Ja wunderbar! Der Kampf gegen die Gewerkschaften ist nicht nur richtig sondern unbedingt erforderlich, genauso wie massiver Sozialabbau!

Außerdem privatisiert die Eiserne Lady alles was zu privatisieren
ist


Ebenfalls wunderbar! Was gibt es dagegen auszusetzen? Vielleicht könnte man den IG Metallern mal erklären, wie hilfreich es sein kann zu solchen Aussagen auch Argumente zu liefern. Aber der deutsche Gewerkschaftsmichel darf bloß nicht überfordert werden.

Der Neoliberalismus wird mit Thatcher sowie auch US-Präsident Ronald Reagan salonfähig und breitet
sich weltweit aus.


Oh je oh je, diese böse, alles vernichtende Seuche grassiert ja regelrecht! Wie furchtbar! Sie wird uns alle töten!!!

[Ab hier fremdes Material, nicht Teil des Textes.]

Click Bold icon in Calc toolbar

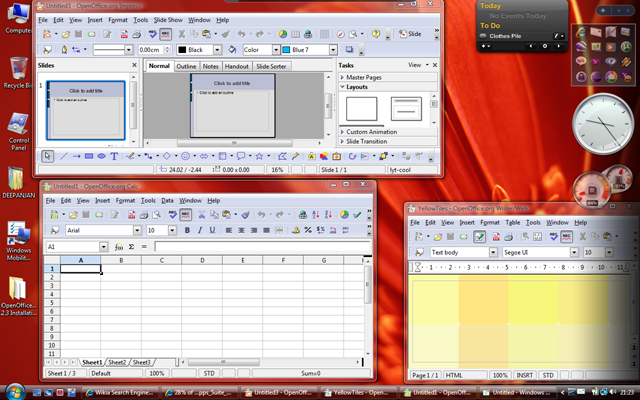click(186, 230)
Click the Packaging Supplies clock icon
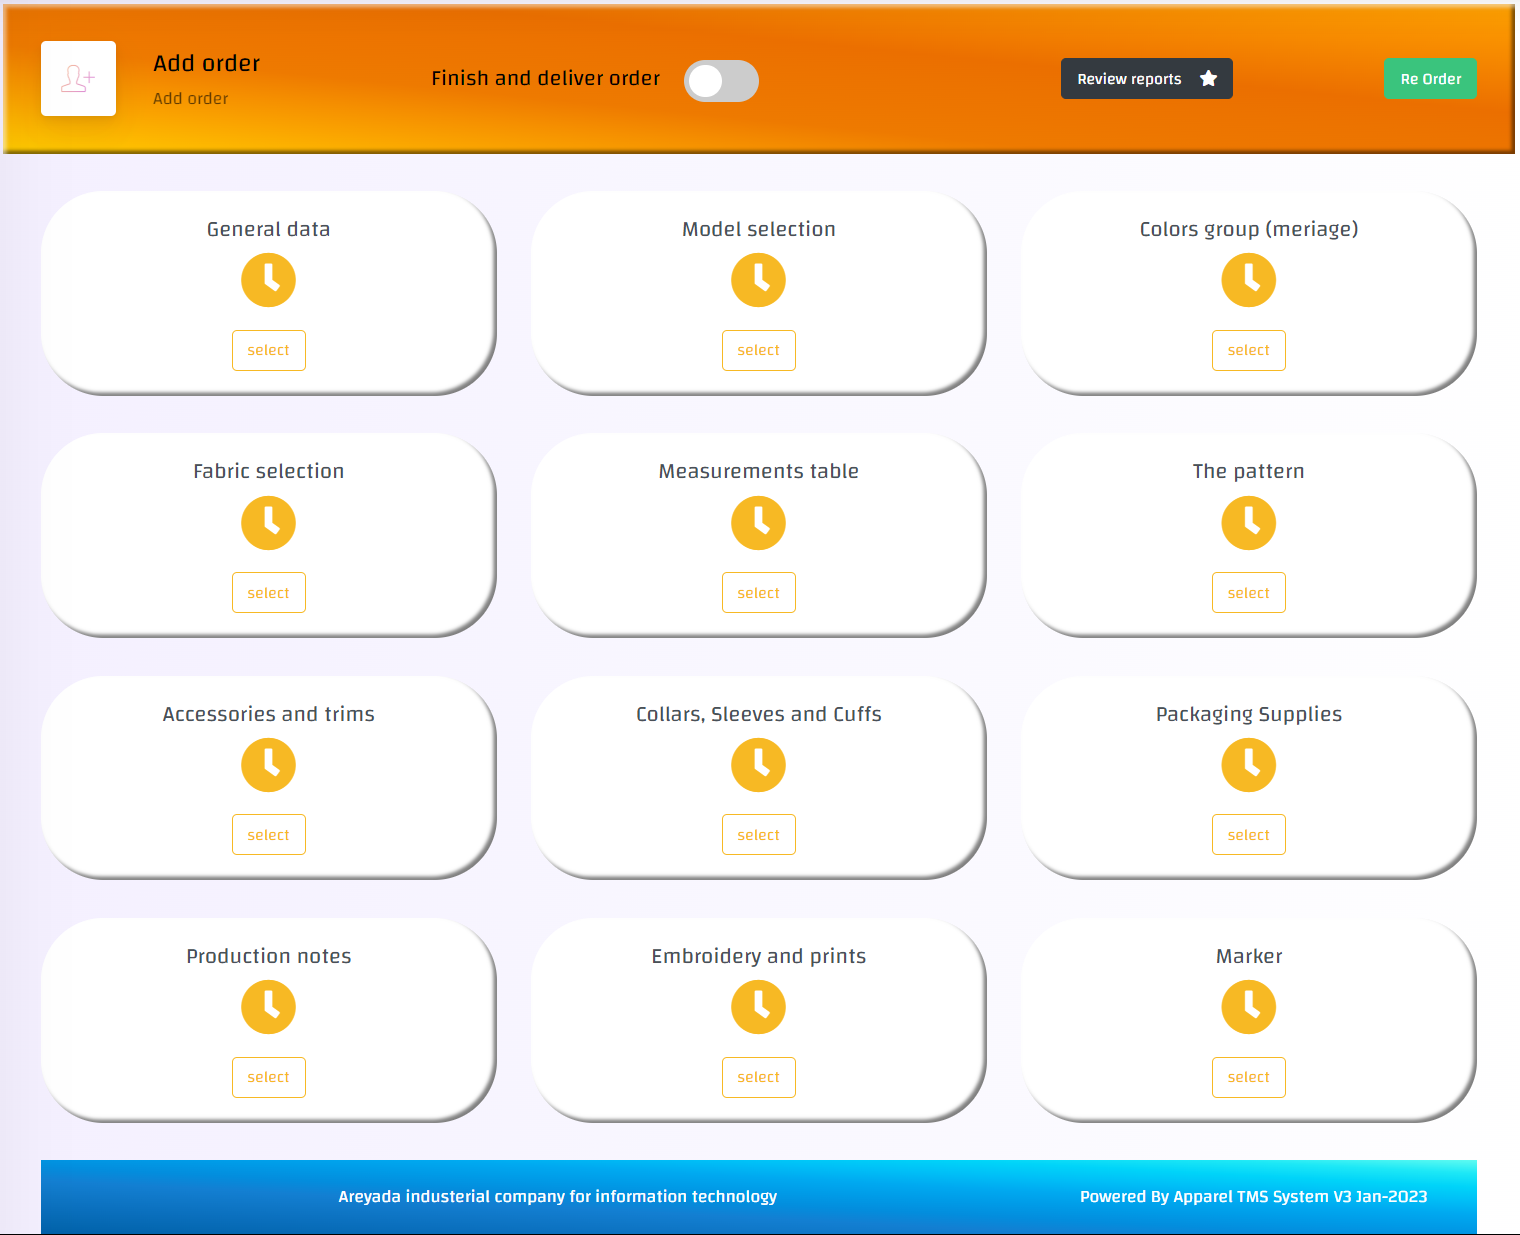This screenshot has width=1520, height=1235. [1248, 765]
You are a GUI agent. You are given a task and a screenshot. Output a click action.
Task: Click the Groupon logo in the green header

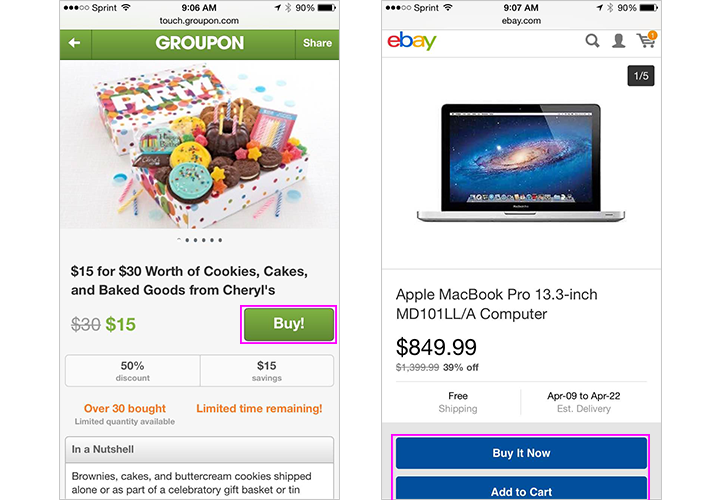tap(199, 43)
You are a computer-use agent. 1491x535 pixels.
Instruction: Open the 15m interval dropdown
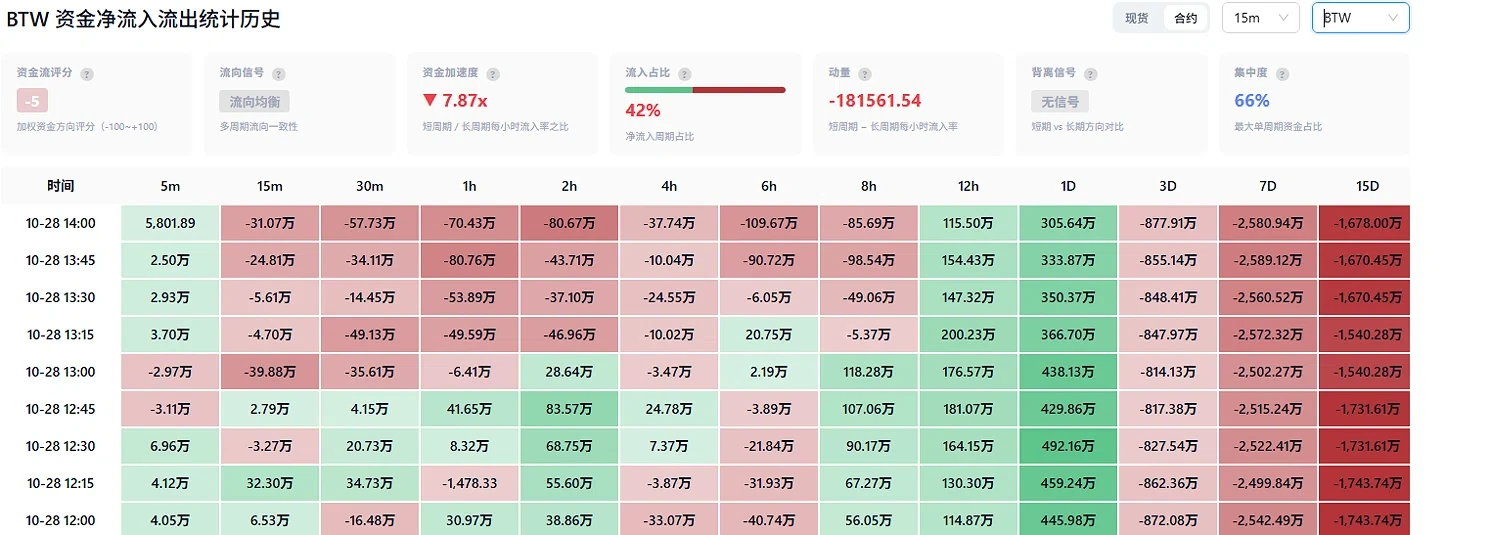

Zu spät entdecken die Politiker, dass nicht alles aus der ehemaligen DDR
schlecht war


Genau! Sozialismus, Totalitarismus, unfreie Wahlen, Stasi, Berliner Mauer, fehlende Reisefreiheit, enormes Wohlstandsgefälle zum Westen, etc. etc.
Und genau in ein solches System gehören diese verbohrten Gewerkschaftsdeppen hin. Hoffen wir nur, dass nicht all zu viele Leser diesen Schwachsinn ernst nehmen und sich selbst ein eigenes, richtiges Meinungsbild ausarbeiten.



10 Comments:

  • es hilft alles nix. Mauer muß wieder her. Alle, die wählen gehen in den Osten - dort dürfen sie sich "sozial" besteuern, enteignen, knechten, bevormunden, was auch immer - ich wünsche gutes Gelingen. Alle Freiheitsfreunde und Politik-Geheilte in den Westen.

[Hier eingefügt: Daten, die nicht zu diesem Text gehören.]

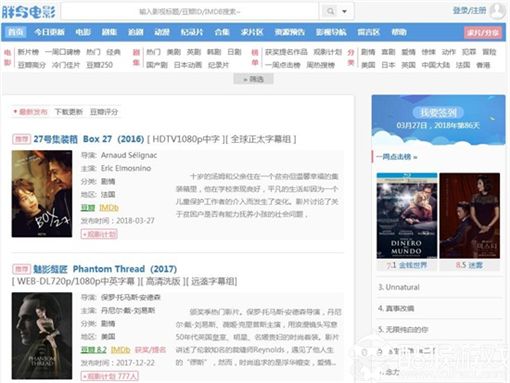Open the Box 27 movie poster
The image size is (510, 383).
point(42,194)
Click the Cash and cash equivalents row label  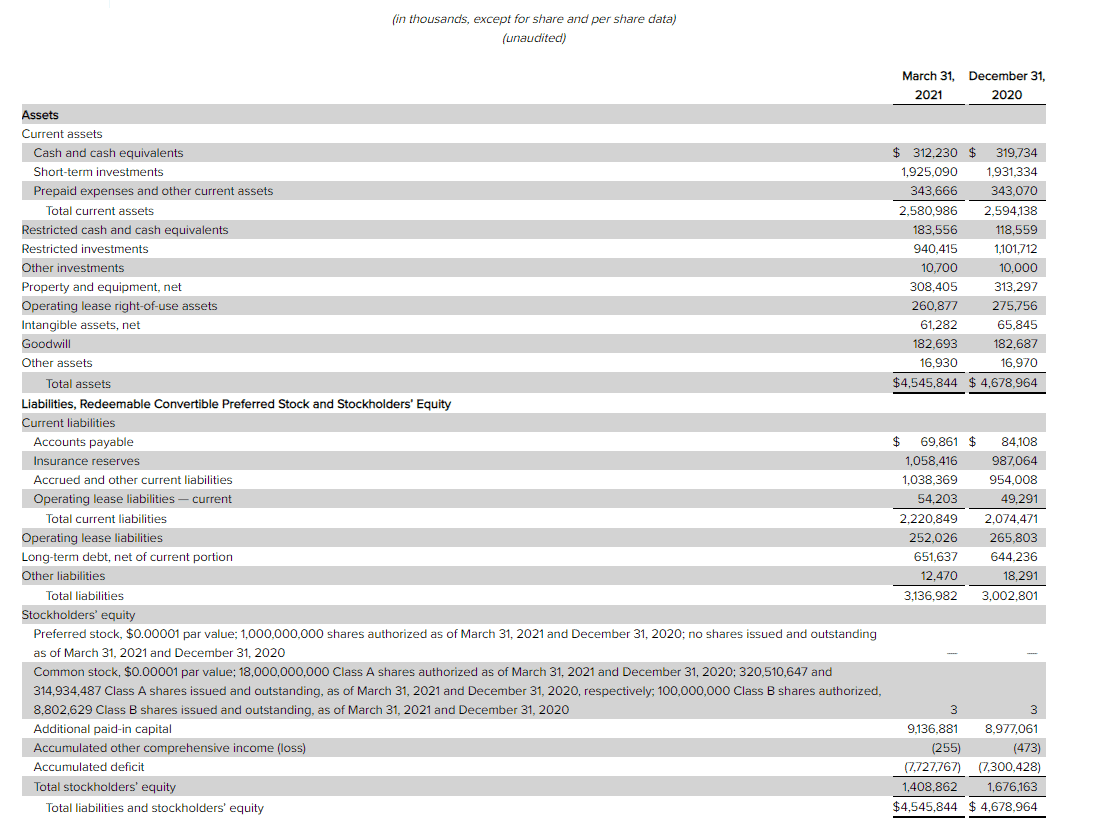tap(108, 153)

    By Anonymous Anonym, at 4:23 PM  

  • ach, das sind doch nur die letzten zuckungen einer sich auflösenden organisation.
    den gewerkschaften wird mehr bedeutung zugemessen, als sie eigentlich verdienen. die reden doch schon lange nicht mehr auf augenhöhe. das zeigt der mitgliederschwund doch recht plastisch.

    By Anonymous puster, at 4:36 PM  

  • Durch die Privatisierungen zahlt der Bürger nun nicht mehr 3,60 DM für eine Minute Telefonat in die USA sondern nur noch 4,5ct. Das ist schon schlimm. Scheinbar wurde dadurch der Seuche des Neoliberalismus Tür und (T)Ohr geöffnet.

    By Blogger Christian Lapide, at 5:04 PM  

  • Och nö !

    Nicht schon wieder der böse, böse Neoliberalismus.

    Können die sich nicht mal endlich ne andere Leier einfallen lassen?

    By Anonymous matthias, at 12:45 AM  

  • Ah, Moment, kleines Update ....

    Beim Verfasser dieses Pamphlets handelt es sich offensichtlich um Albrecht "www.nachdenkseiten.de" Müller.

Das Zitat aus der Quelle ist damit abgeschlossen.